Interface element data
%%
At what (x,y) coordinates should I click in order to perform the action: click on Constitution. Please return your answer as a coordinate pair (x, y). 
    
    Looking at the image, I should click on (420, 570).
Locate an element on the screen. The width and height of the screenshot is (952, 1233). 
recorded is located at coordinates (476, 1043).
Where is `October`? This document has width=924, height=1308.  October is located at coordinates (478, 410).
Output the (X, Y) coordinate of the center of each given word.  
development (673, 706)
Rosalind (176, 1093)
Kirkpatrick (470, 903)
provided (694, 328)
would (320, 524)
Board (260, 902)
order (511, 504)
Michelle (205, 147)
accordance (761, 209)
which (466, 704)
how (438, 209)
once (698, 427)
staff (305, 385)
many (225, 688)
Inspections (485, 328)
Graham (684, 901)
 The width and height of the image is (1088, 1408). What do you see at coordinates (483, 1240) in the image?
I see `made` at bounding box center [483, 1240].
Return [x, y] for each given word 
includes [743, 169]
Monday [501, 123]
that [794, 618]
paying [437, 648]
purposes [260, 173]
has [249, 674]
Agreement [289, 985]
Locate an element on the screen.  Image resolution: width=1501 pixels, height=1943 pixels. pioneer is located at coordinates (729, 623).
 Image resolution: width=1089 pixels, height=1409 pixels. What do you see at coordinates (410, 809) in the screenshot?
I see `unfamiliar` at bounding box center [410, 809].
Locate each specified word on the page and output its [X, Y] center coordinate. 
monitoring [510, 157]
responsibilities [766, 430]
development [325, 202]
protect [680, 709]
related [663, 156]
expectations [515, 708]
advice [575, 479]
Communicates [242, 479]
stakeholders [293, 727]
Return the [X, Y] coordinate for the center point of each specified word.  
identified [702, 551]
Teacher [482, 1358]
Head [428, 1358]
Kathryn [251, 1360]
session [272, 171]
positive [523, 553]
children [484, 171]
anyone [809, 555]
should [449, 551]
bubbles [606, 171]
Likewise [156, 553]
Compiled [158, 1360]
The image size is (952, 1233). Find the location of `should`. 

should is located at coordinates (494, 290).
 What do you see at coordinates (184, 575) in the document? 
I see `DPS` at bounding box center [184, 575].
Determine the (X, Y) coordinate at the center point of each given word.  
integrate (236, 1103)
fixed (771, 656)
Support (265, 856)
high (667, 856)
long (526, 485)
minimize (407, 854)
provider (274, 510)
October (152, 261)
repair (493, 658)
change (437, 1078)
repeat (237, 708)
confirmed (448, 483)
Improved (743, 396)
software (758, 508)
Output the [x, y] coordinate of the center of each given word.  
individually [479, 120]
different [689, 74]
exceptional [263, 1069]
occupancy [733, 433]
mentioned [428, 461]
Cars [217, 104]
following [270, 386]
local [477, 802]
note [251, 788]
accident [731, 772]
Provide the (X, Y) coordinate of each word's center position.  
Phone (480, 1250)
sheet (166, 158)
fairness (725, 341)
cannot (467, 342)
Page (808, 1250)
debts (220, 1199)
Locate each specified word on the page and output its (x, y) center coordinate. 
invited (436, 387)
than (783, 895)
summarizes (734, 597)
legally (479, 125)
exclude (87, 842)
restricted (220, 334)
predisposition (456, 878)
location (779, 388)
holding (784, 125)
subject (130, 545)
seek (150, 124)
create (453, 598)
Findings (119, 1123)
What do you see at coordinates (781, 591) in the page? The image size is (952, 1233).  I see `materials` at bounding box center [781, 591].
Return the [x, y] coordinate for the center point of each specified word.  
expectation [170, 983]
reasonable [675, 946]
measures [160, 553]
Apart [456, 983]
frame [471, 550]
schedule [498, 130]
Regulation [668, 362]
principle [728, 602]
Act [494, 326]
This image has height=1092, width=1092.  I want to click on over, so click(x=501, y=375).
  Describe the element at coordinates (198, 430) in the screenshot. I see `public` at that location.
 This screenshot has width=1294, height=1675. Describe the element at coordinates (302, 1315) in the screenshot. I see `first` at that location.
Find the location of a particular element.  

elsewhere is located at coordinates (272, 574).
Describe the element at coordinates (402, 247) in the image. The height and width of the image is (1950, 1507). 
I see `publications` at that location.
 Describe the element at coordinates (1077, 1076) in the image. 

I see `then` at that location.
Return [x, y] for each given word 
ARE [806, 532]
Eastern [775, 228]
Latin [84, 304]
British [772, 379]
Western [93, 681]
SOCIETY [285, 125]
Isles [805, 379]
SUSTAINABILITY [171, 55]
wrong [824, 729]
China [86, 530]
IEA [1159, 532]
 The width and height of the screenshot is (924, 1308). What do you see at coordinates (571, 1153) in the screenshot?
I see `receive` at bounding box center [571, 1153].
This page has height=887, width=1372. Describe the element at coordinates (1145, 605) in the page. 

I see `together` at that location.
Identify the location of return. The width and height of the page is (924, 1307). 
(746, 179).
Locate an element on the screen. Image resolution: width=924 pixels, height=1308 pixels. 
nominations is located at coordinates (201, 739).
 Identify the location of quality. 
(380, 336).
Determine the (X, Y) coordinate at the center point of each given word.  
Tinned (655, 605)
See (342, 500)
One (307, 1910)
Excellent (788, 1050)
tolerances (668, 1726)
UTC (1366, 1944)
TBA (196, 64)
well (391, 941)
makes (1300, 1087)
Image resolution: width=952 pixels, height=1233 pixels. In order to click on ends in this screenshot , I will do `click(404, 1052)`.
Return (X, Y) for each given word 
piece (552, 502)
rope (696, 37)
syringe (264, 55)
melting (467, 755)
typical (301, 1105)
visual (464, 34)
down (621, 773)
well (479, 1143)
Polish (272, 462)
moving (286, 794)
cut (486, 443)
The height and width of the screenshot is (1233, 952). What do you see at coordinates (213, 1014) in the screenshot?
%%
■ Exercise objective ■
Reproduce word for word the data from its first line up to and including the line that contains "Agreement [289, 985]".

■ Result below ■
At what (x,y) coordinates should I click in order to perform the action: click on Constitution. Please return your answer as a coordinate pair (x, y). 
    
    Looking at the image, I should click on (420, 570).
Locate an element on the screen. The width and height of the screenshot is (952, 1233). 
recorded is located at coordinates (476, 1043).
Where is `October`? This document has width=924, height=1308.  October is located at coordinates (478, 410).
Output the (X, Y) coordinate of the center of each given word.  
development (673, 706)
Rosalind (176, 1093)
Kirkpatrick (470, 903)
provided (694, 328)
would (320, 524)
Board (260, 902)
order (511, 504)
Michelle (205, 147)
accordance (761, 209)
which (466, 704)
how (438, 209)
once (698, 427)
staff (305, 385)
many (225, 688)
Inspections (485, 328)
Graham (684, 901)
 The width and height of the image is (1088, 1408). What do you see at coordinates (483, 1240) in the image?
I see `made` at bounding box center [483, 1240].
Return [x, y] for each given word 
includes [743, 169]
Monday [501, 123]
that [794, 618]
paying [437, 648]
purposes [260, 173]
has [249, 674]
Agreement [289, 985]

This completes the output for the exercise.